Logistic regression combiner (replaces heuristic weights)

Instead of a fixed linear blend (e.g. 0.3·ML + 0.7·geo), a logistic regression combines model probability and geometric score: meta-features = [model_prob, geo_score], trained on the same LOPO splits. Threshold from Youden's J on combiner output.

Method Mean LOPO F1
Heuristic weight grid (best w) 0.8639
LR combiner 0.8241

The app uses the saved LR combiner when combiner_path is set in hybrid_focus_config.json.

5. Eye and Mouth Aspect Ratio Thresholds

EAR (Eye Aspect Ratio)

Reference: Soukupova & Cech, "Real-Time Eye Blink Detection Using Facial Landmarks" (2016) established EAR ~ 0.2 as a blink threshold.

Our thresholds define a linear interpolation zone around this established value:

Constant Value Justification
ear_closed 0.16 Below this, eyes are fully shut. 16.3% of samples fall here.
EAR_BLINK_THRESH 0.21 Blink detection point; close to the 0.2 reference. 21.2% of samples below.
ear_open 0.30 Above this, eyes are fully open. 70.4% of samples here.
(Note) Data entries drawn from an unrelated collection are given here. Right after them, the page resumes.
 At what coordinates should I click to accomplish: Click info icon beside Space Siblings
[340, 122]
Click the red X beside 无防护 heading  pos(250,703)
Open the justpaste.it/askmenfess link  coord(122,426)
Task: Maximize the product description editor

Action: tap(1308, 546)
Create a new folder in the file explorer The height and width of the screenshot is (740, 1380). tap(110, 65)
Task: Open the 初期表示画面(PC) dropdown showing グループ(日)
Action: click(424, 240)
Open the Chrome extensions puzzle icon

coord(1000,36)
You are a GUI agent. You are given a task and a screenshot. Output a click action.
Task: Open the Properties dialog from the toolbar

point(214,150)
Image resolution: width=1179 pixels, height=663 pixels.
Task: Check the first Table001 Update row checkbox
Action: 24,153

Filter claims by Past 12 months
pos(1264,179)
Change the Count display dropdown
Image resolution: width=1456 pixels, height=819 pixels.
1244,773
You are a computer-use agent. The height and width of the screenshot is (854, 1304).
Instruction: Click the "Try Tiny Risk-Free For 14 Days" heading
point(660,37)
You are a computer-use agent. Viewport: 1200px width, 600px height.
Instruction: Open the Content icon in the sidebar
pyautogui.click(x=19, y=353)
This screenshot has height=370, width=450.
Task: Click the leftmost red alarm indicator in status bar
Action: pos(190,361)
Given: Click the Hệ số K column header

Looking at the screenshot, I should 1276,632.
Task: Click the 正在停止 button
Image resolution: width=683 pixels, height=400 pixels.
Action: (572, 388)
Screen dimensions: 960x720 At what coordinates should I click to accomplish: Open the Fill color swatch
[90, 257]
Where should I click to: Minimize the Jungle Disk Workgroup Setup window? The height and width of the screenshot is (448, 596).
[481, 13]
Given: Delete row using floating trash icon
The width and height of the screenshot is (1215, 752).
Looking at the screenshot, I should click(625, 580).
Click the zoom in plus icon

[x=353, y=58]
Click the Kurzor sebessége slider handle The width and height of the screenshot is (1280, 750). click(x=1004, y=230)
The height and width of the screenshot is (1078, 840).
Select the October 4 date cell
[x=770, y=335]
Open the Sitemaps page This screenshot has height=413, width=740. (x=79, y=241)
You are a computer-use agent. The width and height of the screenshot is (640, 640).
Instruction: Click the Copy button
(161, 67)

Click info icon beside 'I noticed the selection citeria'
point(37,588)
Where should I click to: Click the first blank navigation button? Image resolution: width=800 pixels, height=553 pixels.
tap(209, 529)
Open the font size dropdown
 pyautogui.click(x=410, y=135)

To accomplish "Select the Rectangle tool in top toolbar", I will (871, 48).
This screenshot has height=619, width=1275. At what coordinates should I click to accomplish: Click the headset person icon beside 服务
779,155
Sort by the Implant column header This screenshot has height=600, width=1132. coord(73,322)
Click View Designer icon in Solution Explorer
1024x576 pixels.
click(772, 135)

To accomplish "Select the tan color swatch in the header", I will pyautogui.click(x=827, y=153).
Between 0.16 and 0.30 the _ear_score function linearly interpolates from 0 to 1, providing a smooth transition rather than a hard binary cutoff.

EAR distribution

MAR (Mouth Aspect Ratio)

Constant Value Justification
MAR_YAWN_THRESHOLD 0.55 Only 1.7% of samples exceed this, confirming it captures genuine yawns without false positives.

MAR distribution

10. Other Constants

Constant Value Rationale
gaze_max_offset 0.28 Max iris displacement (normalised) before gaze score drops to zero. Corresponds to ~56% of the eye width; beyond this the iris is at the extreme edge.
max_angle 22.0 deg Head deviation beyond which face score = 0. Based on typical monitor-viewing cone: at 60 cm distance and a 24" monitor, the viewing angle is ~20-25 degrees.
roll_weight 0.5 Roll is less indicative of inattention than yaw/pitch (tilting head doesn't mean looking away), so it's down-weighted by 50%.
EMA alpha 0.3 Smoothing factor for focus score. Gives ~3-4 frame effective window; balances responsiveness vs flicker.
grace_frames 15 ~0.5 s at 30 fps before penalising no-face. Allows brief occlusions (e.g. hand gesture) without dropping score.
PERCLOS_WINDOW 60 frames 2 s at 30 fps; standard PERCLOS measurement window (Dinges & Grace, 1998).
BLINK_WINDOW_SEC 30 s Blink rate measured over 30 s; typical spontaneous blink rate is 15-20/min (Bentivoglio et al., 1997).